Santa Rosa's pension costs are set to soar by about $12 million over the next six years as it is forced to pay higher rates by a state pension system trying to come to grips with a massive gap between its assets and what it owes current and future retirees.
The increases of about $2 million per year would result in the city by 2020 paying about 45 percent more that it does now toward employee pension costs, already one of the largest costs in the city budget, the City Council learned Tuesday.
Costs would rise from about $27.4 million a year now to nearly $40 million in 2020, a figure that city actuary John Bartel said he knew was difficult for the city leaders to swallow.
"From a budget standpoint, it's horrible," Bartel told the council.
But he also argued that the pain would be worth it because it would begin to bridge what is a nearly $200 million gap between what the city owes its current and future retirees and the money it has set aside to pay for their rapidly increasing retirement benefits.
"From an intergenerational taxpayer point of view, I think it's the right thing to do," Bartel said. "From actuarial perspective I think it's the right thing to do."
The increases keep coming in spite of city and state pension overhaul efforts which focused on establishing lower pension benefits for new workers.
That's because the lower tiers, while helpful in controlling costs long-term, won't affect a large percentage of the city's workforce for more than a decade, Bartel said.

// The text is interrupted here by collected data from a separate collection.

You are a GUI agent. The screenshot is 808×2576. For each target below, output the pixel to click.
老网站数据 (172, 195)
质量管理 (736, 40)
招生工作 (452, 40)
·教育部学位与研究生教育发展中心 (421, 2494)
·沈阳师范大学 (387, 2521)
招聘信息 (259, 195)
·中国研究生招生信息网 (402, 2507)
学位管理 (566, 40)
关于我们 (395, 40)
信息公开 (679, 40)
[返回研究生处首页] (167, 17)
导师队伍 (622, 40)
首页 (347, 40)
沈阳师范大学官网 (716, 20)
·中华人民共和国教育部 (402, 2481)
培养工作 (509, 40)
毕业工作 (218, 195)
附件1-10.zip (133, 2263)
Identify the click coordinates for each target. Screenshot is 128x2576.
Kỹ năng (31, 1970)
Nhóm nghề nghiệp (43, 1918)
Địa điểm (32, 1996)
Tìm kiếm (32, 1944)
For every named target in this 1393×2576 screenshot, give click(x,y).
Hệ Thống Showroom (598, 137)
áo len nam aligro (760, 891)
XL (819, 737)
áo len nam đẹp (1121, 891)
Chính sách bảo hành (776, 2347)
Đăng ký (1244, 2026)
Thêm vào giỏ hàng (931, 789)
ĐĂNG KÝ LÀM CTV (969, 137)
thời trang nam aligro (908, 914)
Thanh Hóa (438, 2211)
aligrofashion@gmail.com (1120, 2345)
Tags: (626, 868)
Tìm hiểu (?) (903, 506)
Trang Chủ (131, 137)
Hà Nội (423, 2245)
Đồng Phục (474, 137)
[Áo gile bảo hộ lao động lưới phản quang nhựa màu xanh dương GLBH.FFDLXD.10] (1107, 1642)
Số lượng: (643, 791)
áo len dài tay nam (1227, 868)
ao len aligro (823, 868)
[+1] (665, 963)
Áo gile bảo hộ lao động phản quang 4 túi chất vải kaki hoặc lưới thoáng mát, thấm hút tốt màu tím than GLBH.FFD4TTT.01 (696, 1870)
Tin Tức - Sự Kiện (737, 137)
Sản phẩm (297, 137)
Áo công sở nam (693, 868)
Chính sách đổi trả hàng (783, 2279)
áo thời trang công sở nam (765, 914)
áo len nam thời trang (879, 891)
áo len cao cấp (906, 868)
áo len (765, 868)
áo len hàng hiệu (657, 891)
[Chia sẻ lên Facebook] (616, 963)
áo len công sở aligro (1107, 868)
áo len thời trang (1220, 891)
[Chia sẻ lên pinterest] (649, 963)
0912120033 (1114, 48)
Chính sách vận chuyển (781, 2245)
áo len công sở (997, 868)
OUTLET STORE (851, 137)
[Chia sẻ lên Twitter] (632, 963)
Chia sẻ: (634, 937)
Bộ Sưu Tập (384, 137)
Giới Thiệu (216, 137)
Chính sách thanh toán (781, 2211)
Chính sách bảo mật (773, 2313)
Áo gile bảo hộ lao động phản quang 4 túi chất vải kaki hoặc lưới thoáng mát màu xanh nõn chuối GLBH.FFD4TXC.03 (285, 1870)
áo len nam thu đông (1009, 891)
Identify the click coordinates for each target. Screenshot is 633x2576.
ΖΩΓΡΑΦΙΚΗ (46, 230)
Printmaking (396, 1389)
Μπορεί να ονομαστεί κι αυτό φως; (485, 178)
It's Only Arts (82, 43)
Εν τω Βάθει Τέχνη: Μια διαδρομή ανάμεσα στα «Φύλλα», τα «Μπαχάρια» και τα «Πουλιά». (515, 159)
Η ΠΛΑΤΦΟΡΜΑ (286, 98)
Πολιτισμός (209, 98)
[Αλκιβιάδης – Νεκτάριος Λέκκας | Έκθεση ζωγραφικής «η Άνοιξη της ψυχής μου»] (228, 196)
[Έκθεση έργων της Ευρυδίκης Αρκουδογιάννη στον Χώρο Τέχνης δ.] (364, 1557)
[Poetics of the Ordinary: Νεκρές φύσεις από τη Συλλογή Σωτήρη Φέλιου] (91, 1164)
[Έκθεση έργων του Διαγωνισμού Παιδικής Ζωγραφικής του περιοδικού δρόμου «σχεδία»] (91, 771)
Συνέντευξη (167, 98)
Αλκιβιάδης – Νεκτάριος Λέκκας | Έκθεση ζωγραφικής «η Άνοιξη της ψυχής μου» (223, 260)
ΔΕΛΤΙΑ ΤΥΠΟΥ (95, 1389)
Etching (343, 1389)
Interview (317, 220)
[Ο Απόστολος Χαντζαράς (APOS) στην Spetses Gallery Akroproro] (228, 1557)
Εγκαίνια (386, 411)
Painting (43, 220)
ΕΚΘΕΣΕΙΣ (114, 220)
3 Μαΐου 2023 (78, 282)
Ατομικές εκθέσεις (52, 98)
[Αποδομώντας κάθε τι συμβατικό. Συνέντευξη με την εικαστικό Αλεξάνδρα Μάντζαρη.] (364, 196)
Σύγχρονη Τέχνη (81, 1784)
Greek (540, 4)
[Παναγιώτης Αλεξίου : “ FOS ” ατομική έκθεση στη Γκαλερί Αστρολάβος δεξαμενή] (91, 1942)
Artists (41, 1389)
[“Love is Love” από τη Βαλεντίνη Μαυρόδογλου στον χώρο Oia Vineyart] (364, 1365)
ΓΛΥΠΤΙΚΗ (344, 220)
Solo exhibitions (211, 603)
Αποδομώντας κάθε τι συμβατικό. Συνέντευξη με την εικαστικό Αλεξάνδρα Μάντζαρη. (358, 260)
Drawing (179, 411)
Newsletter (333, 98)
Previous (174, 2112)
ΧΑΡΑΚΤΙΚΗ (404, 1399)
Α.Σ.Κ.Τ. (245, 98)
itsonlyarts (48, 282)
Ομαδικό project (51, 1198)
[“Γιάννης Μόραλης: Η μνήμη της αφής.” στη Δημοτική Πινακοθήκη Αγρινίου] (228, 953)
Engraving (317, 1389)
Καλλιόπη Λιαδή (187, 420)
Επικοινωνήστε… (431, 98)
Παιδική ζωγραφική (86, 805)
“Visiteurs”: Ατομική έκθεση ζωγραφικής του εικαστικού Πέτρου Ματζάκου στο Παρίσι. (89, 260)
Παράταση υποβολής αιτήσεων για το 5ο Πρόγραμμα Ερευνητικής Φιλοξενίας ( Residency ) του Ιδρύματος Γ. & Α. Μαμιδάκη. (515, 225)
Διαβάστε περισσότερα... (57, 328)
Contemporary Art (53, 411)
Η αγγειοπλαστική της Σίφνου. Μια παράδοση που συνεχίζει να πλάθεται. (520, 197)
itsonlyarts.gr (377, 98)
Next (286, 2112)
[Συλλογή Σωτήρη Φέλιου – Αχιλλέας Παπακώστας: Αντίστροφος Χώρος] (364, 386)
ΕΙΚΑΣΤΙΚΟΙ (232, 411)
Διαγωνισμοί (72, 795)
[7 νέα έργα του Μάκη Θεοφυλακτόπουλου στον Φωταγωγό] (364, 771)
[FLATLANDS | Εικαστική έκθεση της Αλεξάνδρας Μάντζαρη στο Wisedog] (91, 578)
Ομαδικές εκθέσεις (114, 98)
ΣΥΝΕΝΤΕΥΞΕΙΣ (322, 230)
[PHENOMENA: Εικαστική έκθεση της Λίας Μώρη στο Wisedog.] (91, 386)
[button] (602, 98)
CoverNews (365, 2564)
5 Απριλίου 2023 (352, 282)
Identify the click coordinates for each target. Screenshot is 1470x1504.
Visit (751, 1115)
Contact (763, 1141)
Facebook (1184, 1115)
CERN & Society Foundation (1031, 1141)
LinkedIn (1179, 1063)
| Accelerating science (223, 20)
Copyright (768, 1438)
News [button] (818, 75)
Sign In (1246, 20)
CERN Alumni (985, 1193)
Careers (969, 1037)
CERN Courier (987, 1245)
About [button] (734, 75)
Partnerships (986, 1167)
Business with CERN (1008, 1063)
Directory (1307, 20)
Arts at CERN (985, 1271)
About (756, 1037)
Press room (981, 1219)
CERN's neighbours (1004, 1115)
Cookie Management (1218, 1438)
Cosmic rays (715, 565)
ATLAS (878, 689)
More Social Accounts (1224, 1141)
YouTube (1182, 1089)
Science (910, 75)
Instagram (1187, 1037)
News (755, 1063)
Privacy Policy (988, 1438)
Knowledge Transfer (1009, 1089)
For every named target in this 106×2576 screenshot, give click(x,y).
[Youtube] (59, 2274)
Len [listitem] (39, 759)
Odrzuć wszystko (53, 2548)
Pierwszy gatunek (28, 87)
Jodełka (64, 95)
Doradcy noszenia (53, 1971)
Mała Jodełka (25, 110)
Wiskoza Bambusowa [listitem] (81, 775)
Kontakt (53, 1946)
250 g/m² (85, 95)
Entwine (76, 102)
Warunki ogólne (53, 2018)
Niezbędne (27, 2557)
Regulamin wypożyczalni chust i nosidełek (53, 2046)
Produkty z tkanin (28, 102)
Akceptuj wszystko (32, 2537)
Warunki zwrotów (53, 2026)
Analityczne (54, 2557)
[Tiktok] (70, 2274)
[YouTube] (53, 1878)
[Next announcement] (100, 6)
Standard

Bartel explained that his estimates are based on several factors, most of which revolve around policy changes the state Public Employee Retirement System has either already made or is likely to make in the near future.
One was the CalPERS board's April decision to base rates that it requires cities and other public agencies to pay annually on the actual, or market, value of the assets in the funds. The previous method allowed another method to be used, called the actuarial asset value, which smoothed out changes in value over several years but which critics argued allowed cities to pay less than they truly owed.
For Santa Rosa, the difference is significant. The old valuation put the gap, or unfunded liability, at $128 million in 2011, the latest data available. When the market value of assets is used however, the gap grows to $197.4 million.
The new rates will be aimed at eliminating this larger gap. That portion of the rate dedicated to reducing that gap is expected to last 30 years, though it will be phased in over five years beginning in 2015/16, Bartel said.
Another change likely to happen in the near future is a change to the assumptions about how long retirees live. With life expectancy climbing steadily for decades, Bartel said, he expects CalPERS to dispense with the formality of requiring a study to justify the assumption and just assume future retirees will live an average of about two years longer.
Lastly, he said it's likely, though far from certain, that the board will also reduce its assumed rate of return on investments by a quarter of a percent, from 7.5 percent to 7.25 percent. Though that seems minimal, Bartel explained that even a slight drop in how much CalPERS earns from its massive investment portfolio can lead to higher rates for cities that have to make up that difference.